## Import necessary libraries and modules

In [None]:
import pandas as pd
import numpy as np
import os 
import seaborn as sns
import statistics

In [None]:
from sklearn.preprocessing import scale
from sklearn.preprocessing import StandardScaler

I want to have interactive plots and visualizations for my data, so I'm going to use HoloViews.

### Load the cleaned dataset

In [None]:
# load in dataset
mutants = pd.read_csv('../data/interim/k8_clean_data.csv', header=None, low_memory=False)

In [None]:
mutants.head()

In [None]:
# pull out the column of mutants with the nametags

nametags = mutants[5408].astype(str)
print(nametags)

## Dimensionality Reduction

Due to the highly dimensional nature of this dataset (5408 features!!) and the resulting complexity, knowing where to start is difficult. More common visualization techniques for lower dimensional data are too computationally expensive and time-consuming to be useful at this point. 

Some first steps to reduce dimensionality would be:

1) Search for features with no variance and drop these features, since they do not provide any information for our classification problem.

2) Look for multicollinearity in the features! Identify features that are highly linearly correlated with each other or features that have a high PMI (point-wise mutual information) score. These features are redundant, as having many features with a high PMI score or high linear correlation do not provide additional information. 

Since I am not sure yet whether the features have linear or nonlinear (geometric?) relationships, I will be using both the linear correlation and the PMI scores (mutual information captures non-linear relationships) for the dimensionality reduction and comparing the results of both methods.

### Find Features with No Variance or Low Variance

Using the pandas describe() method, I will be looking for numerical features that have a standard deviation = 0 and min and max values that are equal to each other. These features will be dropped. 

I will also make a note of features that have very low variance, especially compared to the rest of the features, and investigate the relevance of those features further.

In [None]:
mutants.describe()

### Using Linear Correlation to Reduce Dimensionality

My strategy for dimensionality reduction using linear correlation, excluding non-numerical features, is as follows:

1) Start by looking at only the 2D, or electrostatic and surface-based features. This will be the first 4827 features, or columns, in the dataset.

2) Calculate the linear correlation of the first two features with each other. This is a measure of the **redundancy** of the two features.
    
    (a) If this value is higher than the chosen threshold value, then that tells me that the two features are collinear and are redundant. Now, decide which of the two features to drop by proceeding to step #3.
    
    (b) If this value is lower than the chosen threshold value, then that tells me that the two features are not collinear and both features will be retained in the dataset. Proceed to step #4.

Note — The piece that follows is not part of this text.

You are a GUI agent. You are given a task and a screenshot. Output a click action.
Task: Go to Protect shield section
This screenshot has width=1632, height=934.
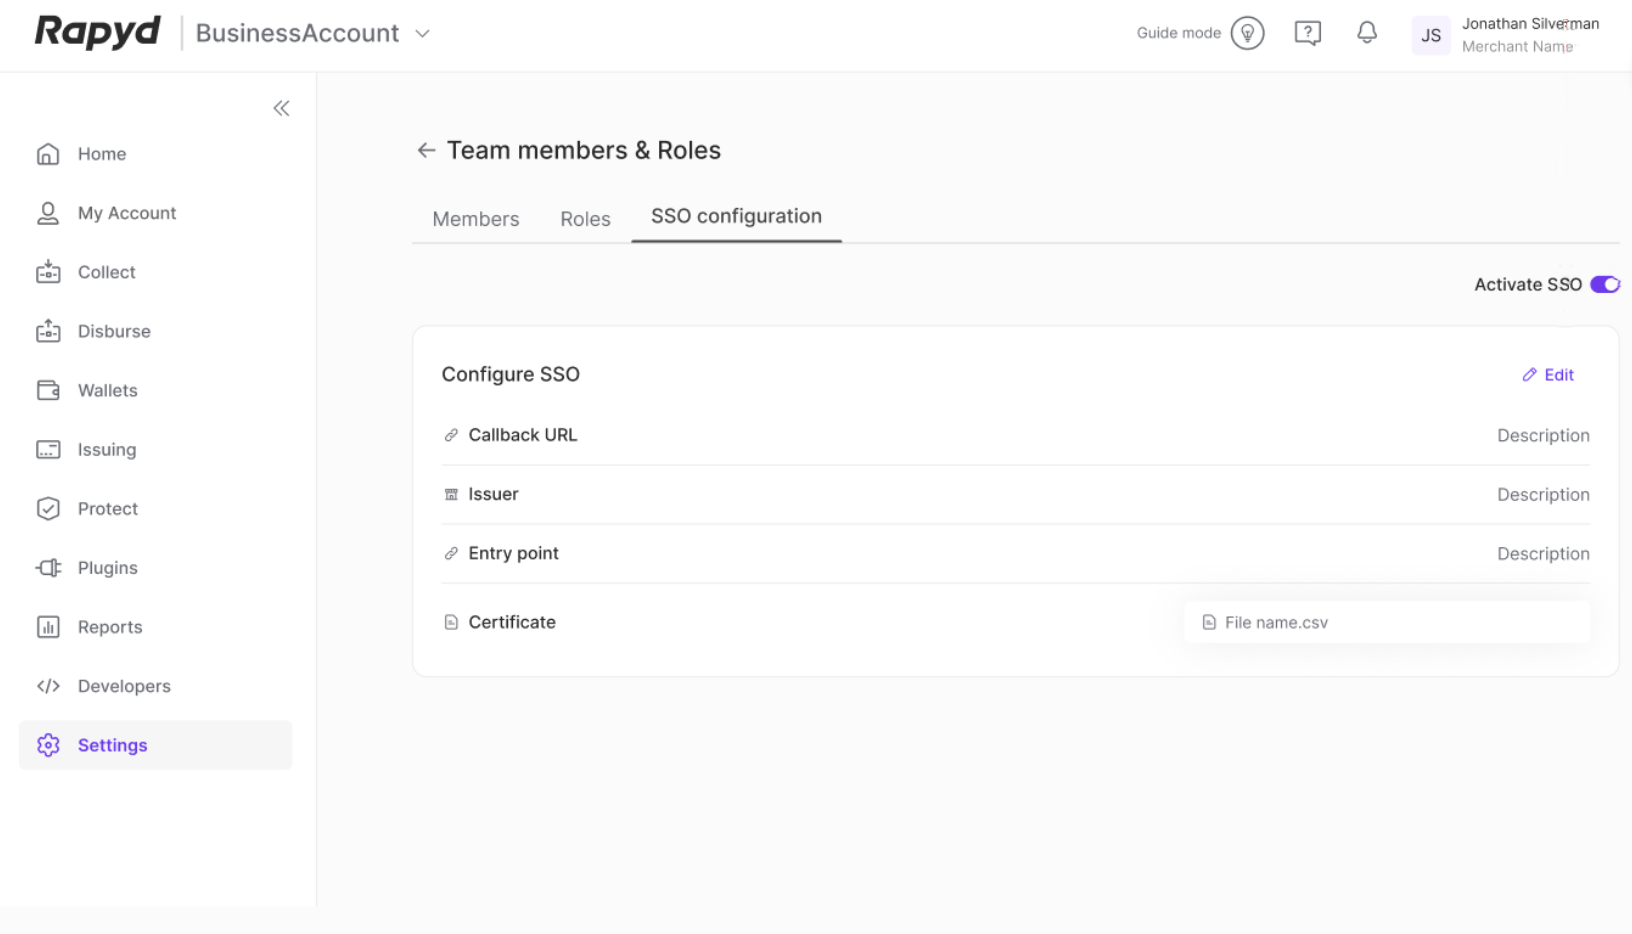(107, 508)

3) Take the two features from step #2 and calculate their correlation with the rest of the features. This will give a [2 x 4827] correlation matrix. Calculate the median of the values of each row, giving two numbers which summarize how highly correlated the two features are with the rest of the 2D features, aka **the relevancy of that feature to the rest of the dataset**. *The average is susceptible to bias from outliers, so the median is a better summary statistic* 
    
    (a) If one of the two values is much larger than the other, then drop the feature with the larger value since that feature has more repeated information over the whole dataset than the other feature. If the two values are the same, then retain both features in the dataset.

4) Move on to the next two features and repeat the process for all of the 2D features. 

5) After subsetting the 2D features in this way, repeat the process with the 3D (distance-based) features and combine the data. 

6) Investigate the relationships of the selected features with the target variable (inactive or active). 

### Using Mutual Information to Reduce Dimensionality

My strategy for dimensionality reduction using mutual information is as follows:

1) Determine a threshold value for the PMI score. 

2) Take the first two features (columns) and calculate the PMI score between them. 

    (a) If the PMI score is large (above threshold value), then that means that those two features are highly dependent. In this case, keep the feature with the largest information gain and store in a dataframe. The other feature will be removed and stored in a separate dataframe. 
    
    (b) If the PMI score is low (below threshold value), then those two features are weakly correlated and both features may be retained. 
    
    (c) If the PMI score is 0, then the two features are statistically independent and both features may be retained.


3) Repeat the process with the next set of two features until all the 2D features have been tested. 

4) Continue the process with the 3D features.

Afterwards, I will investigate the relationships of the remaining features with the target variable.